Can ordinary kitchen salt get through the cell membrane?
and if so then how come the water goes out of the cell in salty water instead of the salt going inside?
- 1 decade agoFavorite Answer
Salt (NaCl) is completely dissociated into Na+ and Cl- when in an aqueous solution. Lipid bilayers, like the ones that make up the cell membranes are not permeable to charged ions.
All cells acquire the molecules and ions they need from their surrounding extracellular fluid (ECF). There is an unceasing traffic of molecules and ions
-in and out of the cell through its plasma membrane
o Examples: glucose, Na+, Ca2+
-In eukaryotic cells, there is also transport in and out of membrane-bounded intracellular compartments such as the nucleus, endoplasmic reticulum, and mitochondria.
o Examples: proteins, mRNA, Ca2+, ATP
Two problems to be considered:
1. Relative concentrations
Molecules and ions move spontaneously down their concentration gradient (i.e., from a region of higher to a region of lower concentration) by diffusion.
Molecules and ions can be moved against their concentration gradient, but this process, called active transport, requires the expenditure of energy (usually from ATP).
2. Lipid bilayers are impermeable to most essential molecules and ions.

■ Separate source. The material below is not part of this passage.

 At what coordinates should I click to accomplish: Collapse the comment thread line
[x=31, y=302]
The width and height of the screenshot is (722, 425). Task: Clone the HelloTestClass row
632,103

The lipid bilayer is permeable to water molecules and a few other small, uncharged, molecules like
oxygen (O2) and carbon dioxide (CO2). These diffuse freely in and out of the cell. The diffusion of water through the plasma membrane is of such importance to the cell that it is given a special name: osmosis.
Lipid bilayers are not permeable to:
-ions such as
K+, Na+, Ca2+ (called cations because when subjected to an electric field they migrate toward the cathode [the negatively-charged electrode])

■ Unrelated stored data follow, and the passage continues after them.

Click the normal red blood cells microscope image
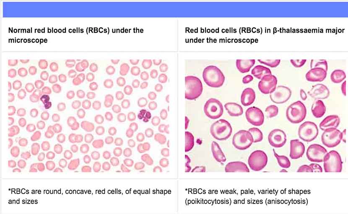The width and height of the screenshot is (348, 214). coord(89,116)
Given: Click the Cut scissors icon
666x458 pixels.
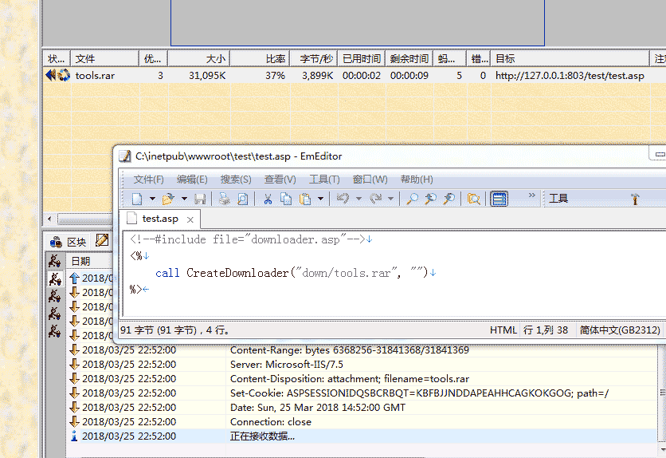Looking at the screenshot, I should pyautogui.click(x=268, y=199).
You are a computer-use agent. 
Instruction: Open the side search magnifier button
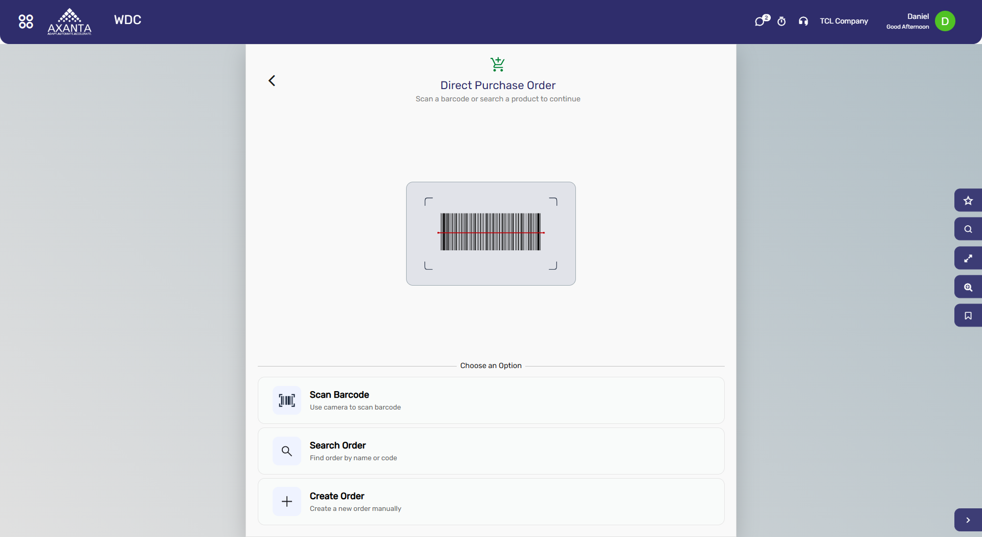968,229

Cl-, HCO3- (called anions because they migrate toward the anode [the positively-charged electrode])
- small hydrophilic molecules like glucose
- macromolecules like proteins and RNA
Mechanisms by which cells solve the problem of transporting ions and small molecules across their membranes:
1. Transmembrane proteins create a water-filled pore through which ions and some small hydrophilic molecules can pass by diffusion. The channels can be opened (or closed) according to the needs of the cell.
2. Active transport. Transmembrane proteins, called transporters, use the energy of ATP to force ions or small molecules through the membrane against their concentration gradient.
- Anonymous1 decade ago
Salt is NaCl, which dissolves readily in water into ions, along with tons of other electrolytes that move in and out of cells for metabolism.

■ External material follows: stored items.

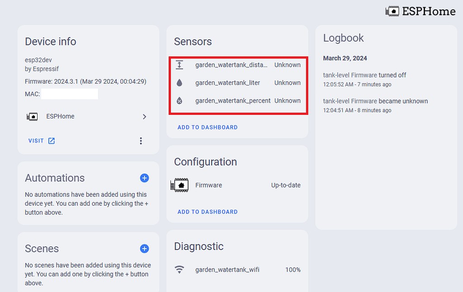Click ADD TO DASHBOARD under Sensors
Viewport: 463px width, 292px height.
coord(208,127)
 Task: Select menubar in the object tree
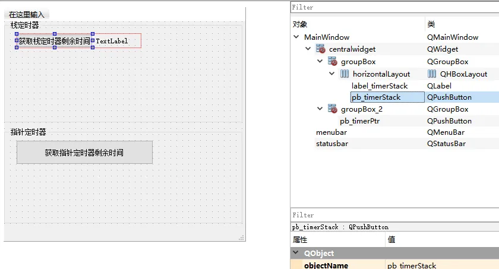click(x=331, y=132)
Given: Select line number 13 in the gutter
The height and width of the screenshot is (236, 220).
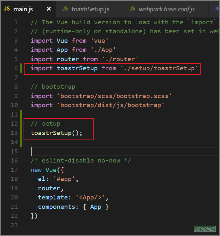Looking at the screenshot, I should 14,133.
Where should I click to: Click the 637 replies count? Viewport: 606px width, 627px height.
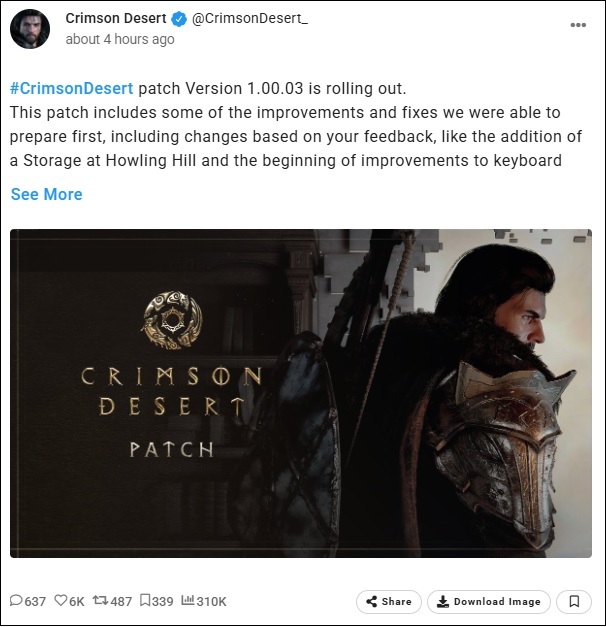35,601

The cell membrane is electrically charged in mV by the potential that exists across the membrane due to two key elements, Na and K. If you have two compartments separated by a membrane that allows water to pass, and the compartments have different concentrations of salt, water will diffuse from the less concentrated to the more concentrated compartment and balance the concentrations overtime. It's a natural flow that results from a concentration gradient.
The concentration of Na and K on the sides of the membrane determine what flows in and out, especially water. Sometimes the cell uses energy to pump these ions in and out with an active Na or K molecular pump. All depends on the state of the cell is and what it needs at the moment.
- 1 decade ago
The water leaves the cell through osmosis (the diffusion of water). A salt molecule is much much larger than a water molecule, and effectively is the reason that the water diffuses out of the cell. The salt molecules block water molecules from getting in, which means that water molecules are allowed to escape at a higher rate than they are able to enter. This is why the water exits.
Now, a salt molecule is not just a sodium atom, it is usually in a large crystal form (well large in comparison to a water molecule). Cell membranes have openings that are just big enough to allow water to flow freely between the cell and its surrounding, without the cell having to exert any force. In order for a cell to absorb something like a salt molecule, it would need to actively consume it because of its size. Salt wouldnt flow freely like water.
- AnnaLv 44 years ago
Proteins can be found in numerous places in the cell. Let's begin with the phospholipid bi layer. These proteins can exist within the cell membrane which are known as integral membrane proteins, or they can be hydophylic proteins which exist as peripheral membrane proteins which interact with other proteins. The proteins within the cell do not fall out of the cell because of the cell membrane. Cell membranes that only allow certain things to pass through are said to be selectively permeable. Proteins, because of their size go in and out of the cell through what is known as exo and endo cytosis. Unlike other molecules and substances that diffuse either through the membrane itself or by active transport, these proteins exit the cell through exo cytosis. But not any protein leaves. Depending on what type of R group is attached to the polymer, usually a polypeptide, also depends on the destination of the cell. These R groups are attached to the protein in the ER and then sent to the Golgi for shipping. Hope that helped.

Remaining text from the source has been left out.